● **Input for this task**

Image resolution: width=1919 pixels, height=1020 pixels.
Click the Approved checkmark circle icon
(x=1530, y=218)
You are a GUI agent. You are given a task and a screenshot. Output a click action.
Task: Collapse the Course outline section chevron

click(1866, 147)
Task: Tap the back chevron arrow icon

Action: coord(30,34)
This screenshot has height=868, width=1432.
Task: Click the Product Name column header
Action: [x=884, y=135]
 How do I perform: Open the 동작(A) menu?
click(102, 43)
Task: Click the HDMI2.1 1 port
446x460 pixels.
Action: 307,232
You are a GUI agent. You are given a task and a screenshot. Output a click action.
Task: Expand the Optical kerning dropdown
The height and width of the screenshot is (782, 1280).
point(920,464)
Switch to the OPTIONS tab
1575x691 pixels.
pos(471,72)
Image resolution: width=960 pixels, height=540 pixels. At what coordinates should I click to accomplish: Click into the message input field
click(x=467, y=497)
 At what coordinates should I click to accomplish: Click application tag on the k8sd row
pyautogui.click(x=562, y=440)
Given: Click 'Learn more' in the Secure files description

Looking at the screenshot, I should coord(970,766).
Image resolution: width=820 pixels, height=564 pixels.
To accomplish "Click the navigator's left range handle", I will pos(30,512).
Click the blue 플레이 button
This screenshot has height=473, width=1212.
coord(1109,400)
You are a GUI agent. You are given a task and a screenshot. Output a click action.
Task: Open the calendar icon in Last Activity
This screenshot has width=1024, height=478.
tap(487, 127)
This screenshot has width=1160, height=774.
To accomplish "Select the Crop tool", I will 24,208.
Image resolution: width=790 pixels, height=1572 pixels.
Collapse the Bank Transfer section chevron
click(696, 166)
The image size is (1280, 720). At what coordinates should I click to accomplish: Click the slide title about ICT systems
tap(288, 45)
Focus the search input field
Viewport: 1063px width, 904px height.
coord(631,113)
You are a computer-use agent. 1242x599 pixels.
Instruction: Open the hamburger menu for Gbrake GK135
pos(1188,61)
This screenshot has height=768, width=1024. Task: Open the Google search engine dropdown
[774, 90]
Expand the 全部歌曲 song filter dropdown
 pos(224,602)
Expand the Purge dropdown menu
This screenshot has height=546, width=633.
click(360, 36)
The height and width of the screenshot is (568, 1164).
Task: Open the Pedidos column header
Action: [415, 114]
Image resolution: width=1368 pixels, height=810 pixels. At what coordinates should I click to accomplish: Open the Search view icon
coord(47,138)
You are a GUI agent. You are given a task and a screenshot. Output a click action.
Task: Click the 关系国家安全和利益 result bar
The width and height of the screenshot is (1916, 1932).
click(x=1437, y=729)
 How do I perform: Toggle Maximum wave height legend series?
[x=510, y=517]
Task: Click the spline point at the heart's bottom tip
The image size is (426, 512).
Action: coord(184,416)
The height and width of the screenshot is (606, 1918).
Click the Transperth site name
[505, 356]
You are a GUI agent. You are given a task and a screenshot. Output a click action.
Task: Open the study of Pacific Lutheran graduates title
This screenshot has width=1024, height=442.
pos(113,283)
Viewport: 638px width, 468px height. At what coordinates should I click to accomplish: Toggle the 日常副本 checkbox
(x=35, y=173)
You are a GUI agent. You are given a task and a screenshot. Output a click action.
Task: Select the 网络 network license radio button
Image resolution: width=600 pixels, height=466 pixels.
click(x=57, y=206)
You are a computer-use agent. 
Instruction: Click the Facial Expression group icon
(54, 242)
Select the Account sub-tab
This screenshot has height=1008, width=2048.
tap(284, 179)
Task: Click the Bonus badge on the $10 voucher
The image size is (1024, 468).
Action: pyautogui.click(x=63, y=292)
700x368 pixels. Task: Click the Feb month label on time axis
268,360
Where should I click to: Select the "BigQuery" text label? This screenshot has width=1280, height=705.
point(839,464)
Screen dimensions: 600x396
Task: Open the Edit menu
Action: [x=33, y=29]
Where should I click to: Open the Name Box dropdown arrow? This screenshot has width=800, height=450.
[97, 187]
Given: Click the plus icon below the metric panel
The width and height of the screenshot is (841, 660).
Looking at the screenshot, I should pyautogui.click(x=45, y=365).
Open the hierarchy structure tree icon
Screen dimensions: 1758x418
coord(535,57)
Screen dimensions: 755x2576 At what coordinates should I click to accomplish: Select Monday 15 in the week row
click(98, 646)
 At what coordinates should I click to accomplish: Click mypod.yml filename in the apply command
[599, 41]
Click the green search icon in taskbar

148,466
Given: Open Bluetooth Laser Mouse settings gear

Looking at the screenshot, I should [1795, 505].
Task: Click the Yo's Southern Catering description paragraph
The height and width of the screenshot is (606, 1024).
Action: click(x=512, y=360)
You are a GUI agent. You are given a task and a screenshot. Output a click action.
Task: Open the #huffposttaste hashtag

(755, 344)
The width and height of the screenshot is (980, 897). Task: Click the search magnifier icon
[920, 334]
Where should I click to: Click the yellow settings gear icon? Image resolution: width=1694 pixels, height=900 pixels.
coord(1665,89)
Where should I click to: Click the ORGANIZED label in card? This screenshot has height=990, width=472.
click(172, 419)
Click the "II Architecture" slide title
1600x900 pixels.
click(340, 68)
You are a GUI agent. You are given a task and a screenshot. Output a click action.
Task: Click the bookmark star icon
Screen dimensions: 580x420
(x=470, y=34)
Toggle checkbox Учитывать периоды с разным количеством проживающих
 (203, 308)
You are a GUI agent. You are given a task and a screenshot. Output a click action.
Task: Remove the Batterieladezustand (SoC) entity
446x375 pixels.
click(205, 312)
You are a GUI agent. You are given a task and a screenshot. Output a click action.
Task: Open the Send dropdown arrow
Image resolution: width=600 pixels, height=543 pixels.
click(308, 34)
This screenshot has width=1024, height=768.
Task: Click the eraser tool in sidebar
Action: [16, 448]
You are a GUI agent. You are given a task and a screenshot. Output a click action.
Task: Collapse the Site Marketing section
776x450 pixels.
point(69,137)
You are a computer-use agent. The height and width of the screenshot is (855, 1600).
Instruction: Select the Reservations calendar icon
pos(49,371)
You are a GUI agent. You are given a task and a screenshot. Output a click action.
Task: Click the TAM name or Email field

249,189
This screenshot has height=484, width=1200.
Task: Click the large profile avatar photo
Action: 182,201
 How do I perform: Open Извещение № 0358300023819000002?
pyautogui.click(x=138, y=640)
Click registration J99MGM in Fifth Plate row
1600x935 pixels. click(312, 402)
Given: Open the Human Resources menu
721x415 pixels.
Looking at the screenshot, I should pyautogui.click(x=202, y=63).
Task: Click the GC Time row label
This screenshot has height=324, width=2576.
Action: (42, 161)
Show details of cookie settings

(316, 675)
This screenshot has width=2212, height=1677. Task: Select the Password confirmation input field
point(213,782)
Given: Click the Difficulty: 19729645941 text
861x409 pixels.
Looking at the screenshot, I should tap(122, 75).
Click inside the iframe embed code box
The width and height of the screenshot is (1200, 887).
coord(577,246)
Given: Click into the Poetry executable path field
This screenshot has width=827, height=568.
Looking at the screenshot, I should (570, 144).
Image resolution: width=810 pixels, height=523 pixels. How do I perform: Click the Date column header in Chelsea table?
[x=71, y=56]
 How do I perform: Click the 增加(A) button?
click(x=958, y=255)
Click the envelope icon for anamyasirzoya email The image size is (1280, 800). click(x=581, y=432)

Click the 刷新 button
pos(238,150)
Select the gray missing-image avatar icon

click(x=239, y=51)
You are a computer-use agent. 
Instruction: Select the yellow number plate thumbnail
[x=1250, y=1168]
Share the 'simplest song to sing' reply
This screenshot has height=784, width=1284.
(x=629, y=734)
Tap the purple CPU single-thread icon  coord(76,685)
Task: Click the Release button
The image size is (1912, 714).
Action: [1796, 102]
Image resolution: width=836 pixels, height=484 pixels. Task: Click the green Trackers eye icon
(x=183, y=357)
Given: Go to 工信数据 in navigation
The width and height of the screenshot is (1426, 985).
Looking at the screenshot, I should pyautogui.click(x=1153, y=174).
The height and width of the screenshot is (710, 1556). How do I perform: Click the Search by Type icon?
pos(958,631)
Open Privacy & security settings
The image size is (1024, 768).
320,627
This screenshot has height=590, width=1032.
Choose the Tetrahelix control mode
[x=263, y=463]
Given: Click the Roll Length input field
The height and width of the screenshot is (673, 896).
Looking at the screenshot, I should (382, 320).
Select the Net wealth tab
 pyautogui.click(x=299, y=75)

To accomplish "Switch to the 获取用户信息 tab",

● **What to produce**
Restate exactly, and only, every line from the one that contains "How do I perform: Click the 增加(A) button?" through the last line of the records.

● **Response to the task**
 How do I perform: Click the 增加(A) button?
click(x=958, y=255)
Click the envelope icon for anamyasirzoya email The image size is (1280, 800). click(x=581, y=432)

Click the 刷新 button
pos(238,150)
Select the gray missing-image avatar icon

click(x=239, y=51)
You are a computer-use agent. 
Instruction: Select the yellow number plate thumbnail
[x=1250, y=1168]
Share the 'simplest song to sing' reply
This screenshot has height=784, width=1284.
(x=629, y=734)
Tap the purple CPU single-thread icon  coord(76,685)
Task: Click the Release button
The image size is (1912, 714).
Action: [1796, 102]
Image resolution: width=836 pixels, height=484 pixels. Task: Click the green Trackers eye icon
(x=183, y=357)
Given: Go to 工信数据 in navigation
The width and height of the screenshot is (1426, 985).
Looking at the screenshot, I should pyautogui.click(x=1153, y=174).
The height and width of the screenshot is (710, 1556). How do I perform: Click the Search by Type icon?
pos(958,631)
Open Privacy & security settings
The image size is (1024, 768).
320,627
This screenshot has height=590, width=1032.
Choose the Tetrahelix control mode
[x=263, y=463]
Given: Click the Roll Length input field
The height and width of the screenshot is (673, 896).
Looking at the screenshot, I should (382, 320).
Select the Net wealth tab
 pyautogui.click(x=299, y=75)

To accomplish "Switch to the 获取用户信息 tab",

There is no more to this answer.